Large retailers are launching their own consumer banks, payment services and credit cards based on customer data, brand loyalty and capital reserves in mature markets. At the same time, telecom operators are targeting the “underbanked” segments in developing countries through mobile banking. This makes perfect sense since one of the missions inside the fintech revolution is financial inclusion.
One of the most notable successes is the mobile-based money transfer and micro financing service, M-Pesa by Vodaphone and Safaricom. With 18 million customers and more than 80 000 agent outlets, M-Pesa has altered the landscape of financial services in Kenya, and is expanding rapidly in Tanzania. Since the funds are held by a trust deposited in several commercial banks, M-Pesa receives a lighter regulatory treatment than full banks, which allows a more agile business model than incumbents.
Telenor Group is another telecom operator that is getting heavily involved in financial services in developing economies. As one of the largest telecom operators in Pakistan, Telenor has also grown its money transfer service, Easypaisa to 13 million customers and reports that financial services account for 9 percent of Telenor’s total revenue in Pakistan.
Telenor also shows that telecom convergence in financial services should not be limited to mobile payments by offering mobile-based life insurance through a partnership with MicroEnsure across Asia. Chinese mobile operator Zong is also targeting the growing Pakistani insurance market by delivering accidental insurance in collaboration with AdamjeeLife Assurance Company.
The common denominator for all these initiatives is that they are done in collaboration with financial institutions, but convergence is a gradual process and Telenor has taken the next step by establishing a full-scale bank in Serbia through the acquisition of KBC Banka in 2013 together with Société Générale.

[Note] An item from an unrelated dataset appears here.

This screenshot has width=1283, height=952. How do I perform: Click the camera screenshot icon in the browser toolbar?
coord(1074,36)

While Société Générale acquired the traditional brick-and-mortar customers, Telenor utilized the banking license and created a web- and mobile-based bank that has 50,000 account openings within the first six months of operation. Telenor states in an interview that they are in it to learn, and it is obvious that the eagerness to learn is out of commercial, not academic interest.
The telecom operators are not the only converging players from other traditional industries establishing a sound footprint in the possible future for financial services. While everyone talks about Apple Pay and Google Wallet, Starbucks is processing 7 million mobile transactions a week, representing 16 percent of all Starbucks transactions.

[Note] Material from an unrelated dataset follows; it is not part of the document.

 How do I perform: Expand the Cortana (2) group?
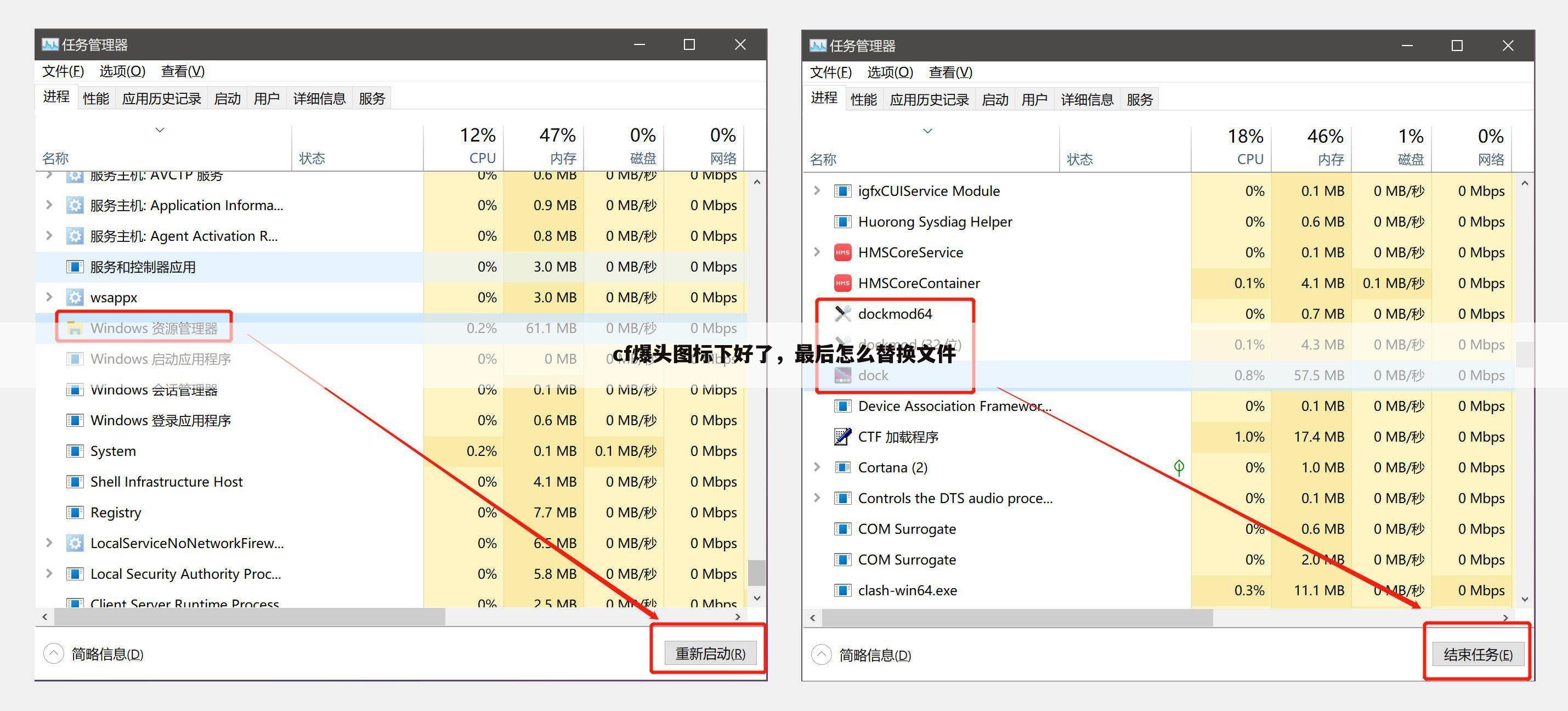[816, 467]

Since Starbucks is built on the existing stored value solution, the $4 billion worth of deposits in 2014 alone effectively makes Starbucks a savings bank with 13 million customers and without having to file for a banking license.
I have previously written how Alibaba consolidated all its financial services to a full-scale bank under the brand Ant Financial, showing the potential for large retailers to make the transition into banking and easily challenge both incumbents as well as disruptive fintech startups.
Walmart is another retailer with ambitions in financial services and acknowledges that developing economies aren’t the only ones with a large portion of the population being underbanked. It aims to offer low-cost checking accounts and online banking to 24.8 million underbanked Americans.
As the landscape for financial services changes, retail banking services are at risk of becoming commodities, and these services can just as well be offered by your local retailer or telecom operator.
When facing industry convergence, industry-centric strategic thinking has its obvious limitations, and most of our frameworks for strategy development in incumbent industries have been around since the seventies and eighties. But already back in 1978 Isaac Asimov wrote: It is change, continuing change, inevitable change that is the dominant factor in society today. No sensible decision can be made any longer without taking into account not only the world as it is, but the world as it will be.
In order to stay relevant in the future of financial services it is futile to look at traditional industry definitions. Conventional value chains will become obsolete, and new ecosystem will arise. The future belongs to those with the ability to think outside existing boundaries to stay ahead of the curve.